EXERCISE PROMPT ->
Reproduce all of the records below, substituting "screen capture" for each "screenshot" and leaving everything else unchanged. Leave the pictures out of your answer.
== DATA EXCERPTS ==
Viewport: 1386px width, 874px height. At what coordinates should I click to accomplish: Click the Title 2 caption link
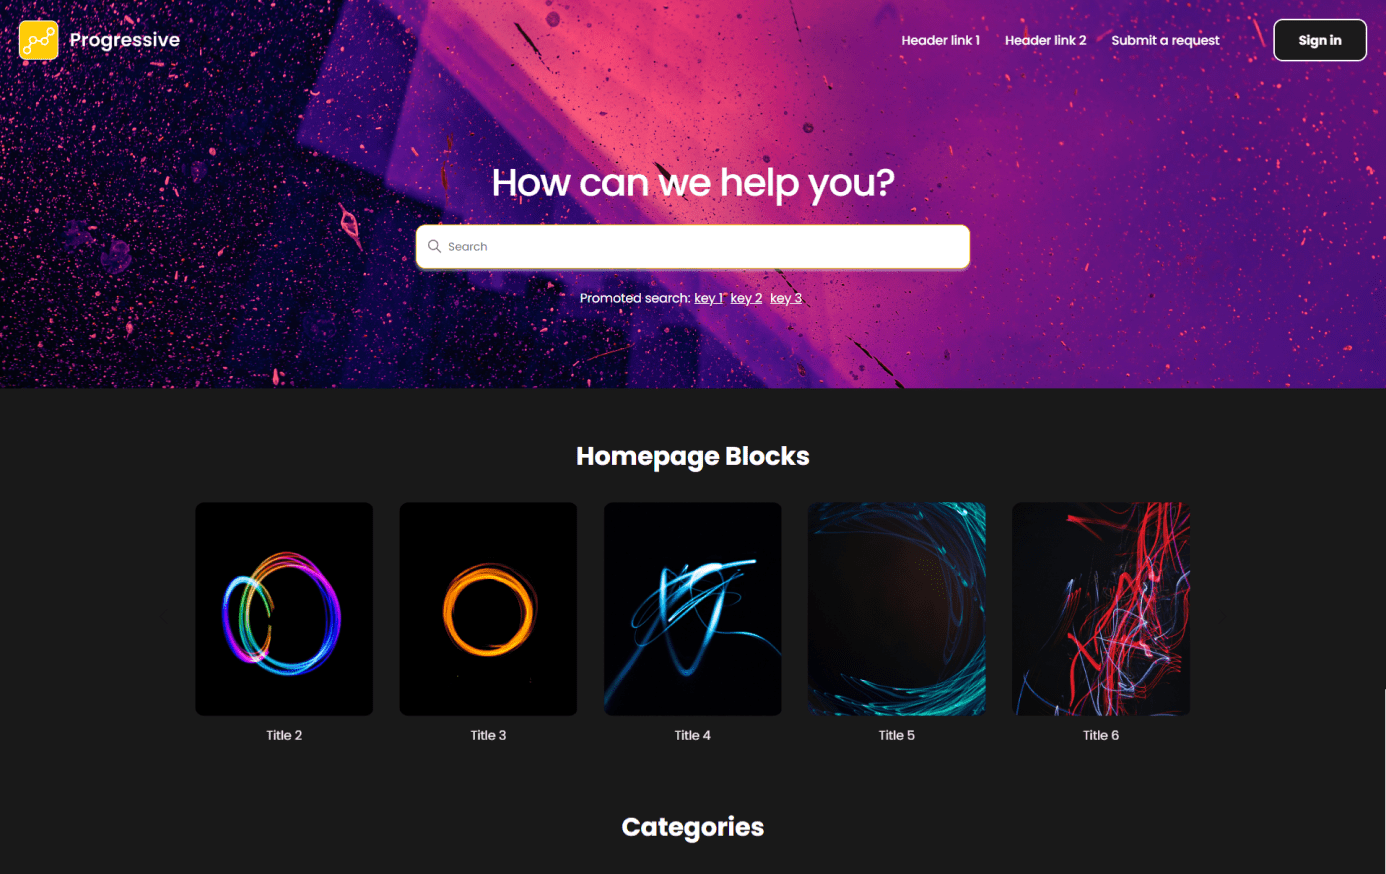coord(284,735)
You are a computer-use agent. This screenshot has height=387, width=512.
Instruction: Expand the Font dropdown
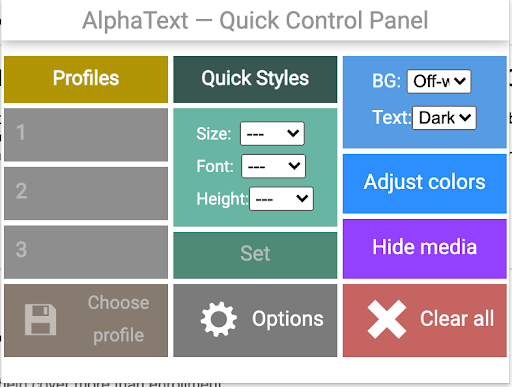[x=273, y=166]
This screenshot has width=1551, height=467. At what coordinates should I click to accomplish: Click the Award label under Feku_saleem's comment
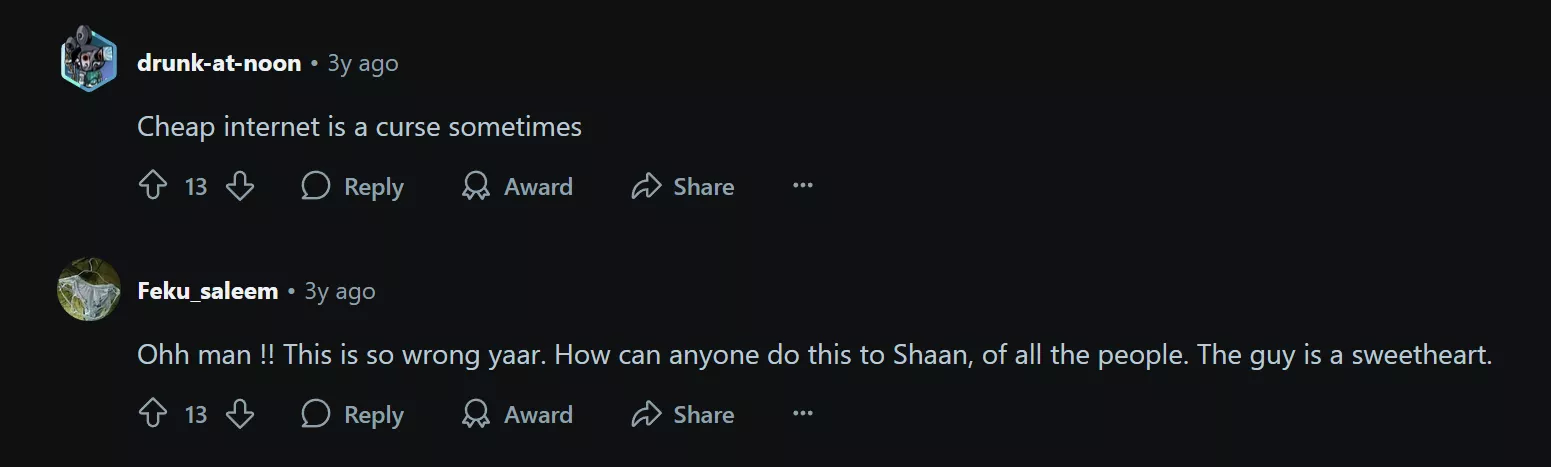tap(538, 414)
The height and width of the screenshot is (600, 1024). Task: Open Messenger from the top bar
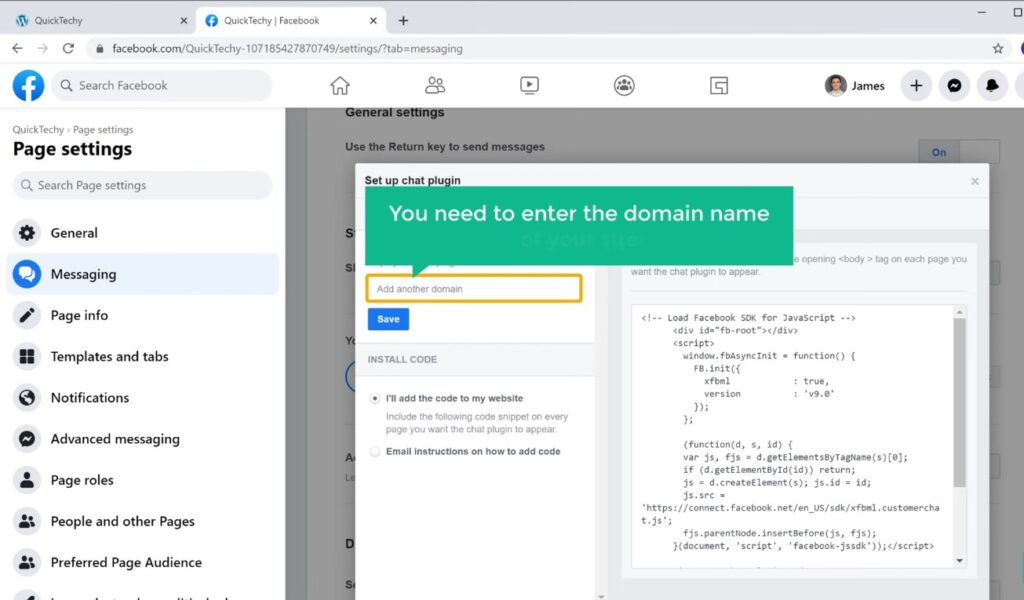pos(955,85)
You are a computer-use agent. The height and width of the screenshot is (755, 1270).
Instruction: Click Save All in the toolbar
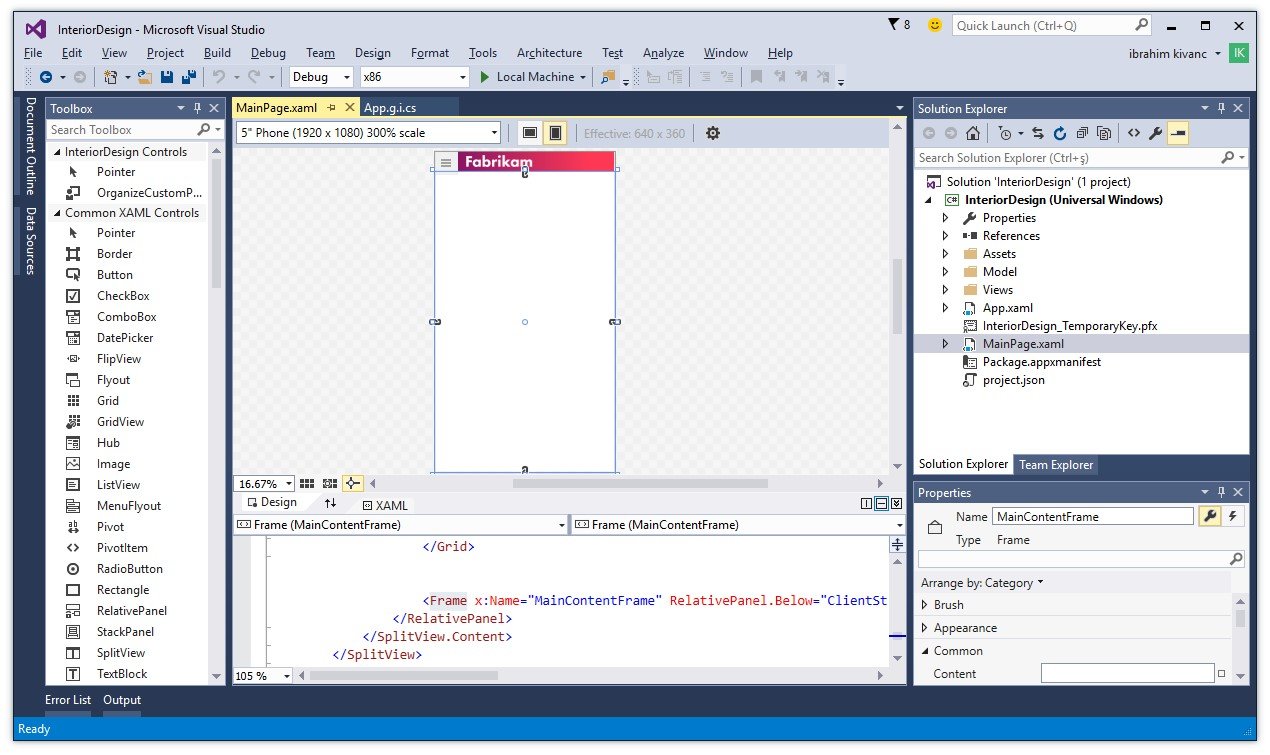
===
FULL RESPONSE ->
Viewport: 1386px width, 874px height. At what coordinates should I click to accomplish: Click the Title 2 caption link
coord(284,735)
You are a computer-use agent. This screen capture has height=387, width=512.
Instruction: Expand the Font dropdown
[x=273, y=166]
This screen capture has width=1551, height=467. At what coordinates should I click to accomplish: Click the Award label under Feku_saleem's comment
tap(538, 414)
The height and width of the screen capture is (600, 1024). Task: Open Messenger from the top bar
pos(955,85)
You are a computer-use agent. The height and width of the screen capture is (755, 1270).
Instruction: Click Save All in the toolbar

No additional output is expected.